Mnemonic	Description
`SHL`	Shift left
`SHR`	Shift right
`SAL`	Shift arithmetic left
`SAR`	Shift arithmetic right
`ROL`	Rotate left
`ROR`	Rotate right
`RCL`	Rotate carry left
`RCR`	Rotate carry right
`SHLD`	Double-precision shift left
`SHRD`	Double-precision shift right

Logical Shifts and Arithmetic Shifts

There are two ways to shift oeprand's bits:
First, logical shift, which moves the bits by a provided number, and fills the 'new/empty' bits with zeros. When shifting right, the LSb is copied into the CF

Second type of shift is called arithmetic shift. The 'new/empty' bit is filled with the copy of the shifted bit. Shifting right, the sign bit is copied.

SHL Instruction

The SHL (shift left) instruction performs a logical left shift, filling the lowest bit with 0. The highest bit is moved into the CF, with the previous CF value being discarded.

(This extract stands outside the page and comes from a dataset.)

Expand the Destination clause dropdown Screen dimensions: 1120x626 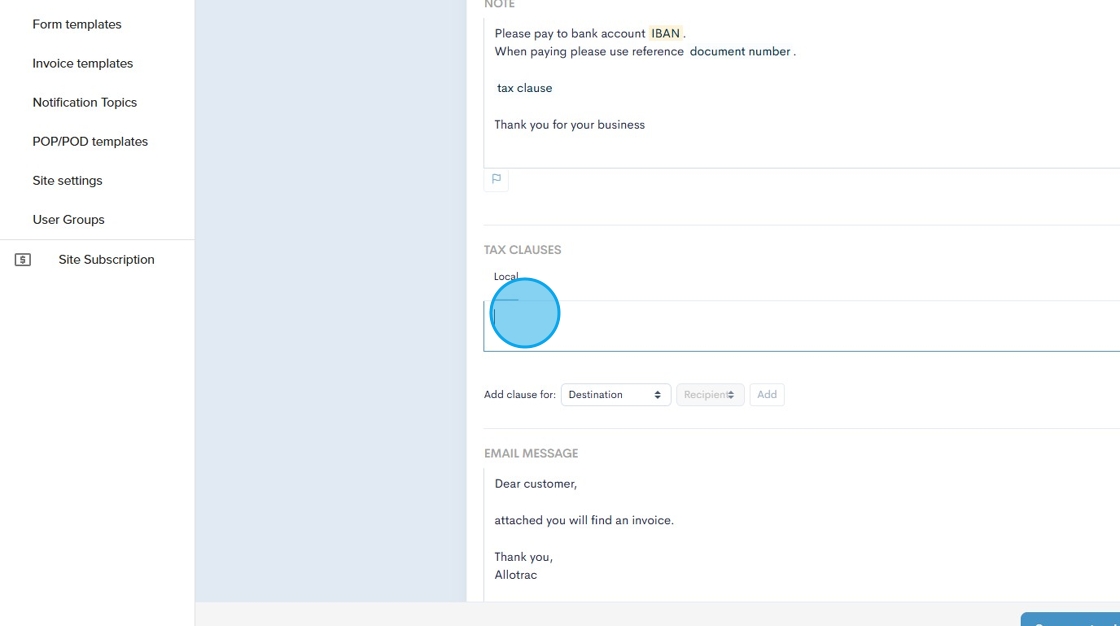coord(615,395)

The instruction format: $$ \text{SHL destination, count} $$
x86 processors allow the count to be imm8 or CL register (values 0-255)
The same format applies to all of the other shifts. (excl. SHRD, SHRL)

mov bl, 8Fh    ; BL = 10001111b
shl bl, 1      ; BL = 00011110b , CF = 1
shl bl, 3      ; BL = 11110000b , CF = 0

Bitwise Multiplication

By shifting bits to the left, the operation is equal to multiplying the number by $2^{n}$ with $n$ being the number of shifts.
For example, $5 ≪ 3 = 5 \cdot 2^{3} = 5 \cdot 8 = 40$

\begin{aligned} 5_{10} & = 00000101_{2} \\ 40_{10} & = 001010 00_{2} \end{aligned}

SHR Instruction

The SHR (shift right) instruction performs a logical right shift, replacing the highest bit with 0. The lowest bit is copied into CF
The usage is exactly the same to SFL

Bitwise Division

Invertly to #Bitwise Multiplication, SHR performs a division of an operand by $2^{n}$ , with $n$ being the number of shifts.
For example, $68 ≫ 2 = 68 \div 2^{2} = 68 \div 4 = 17$

\begin{aligned} 68_{10} & = 00100100_{2} \\ 17_{10} & = 00 001001_{2} \end{aligned}

SAL and SAR Instructions

The SAL (shift arithmetic left) instruction performs the same operation as SHL (same opcode). For each shift count, the lowest bit gets filled with 0. The highest bit is moved into CF.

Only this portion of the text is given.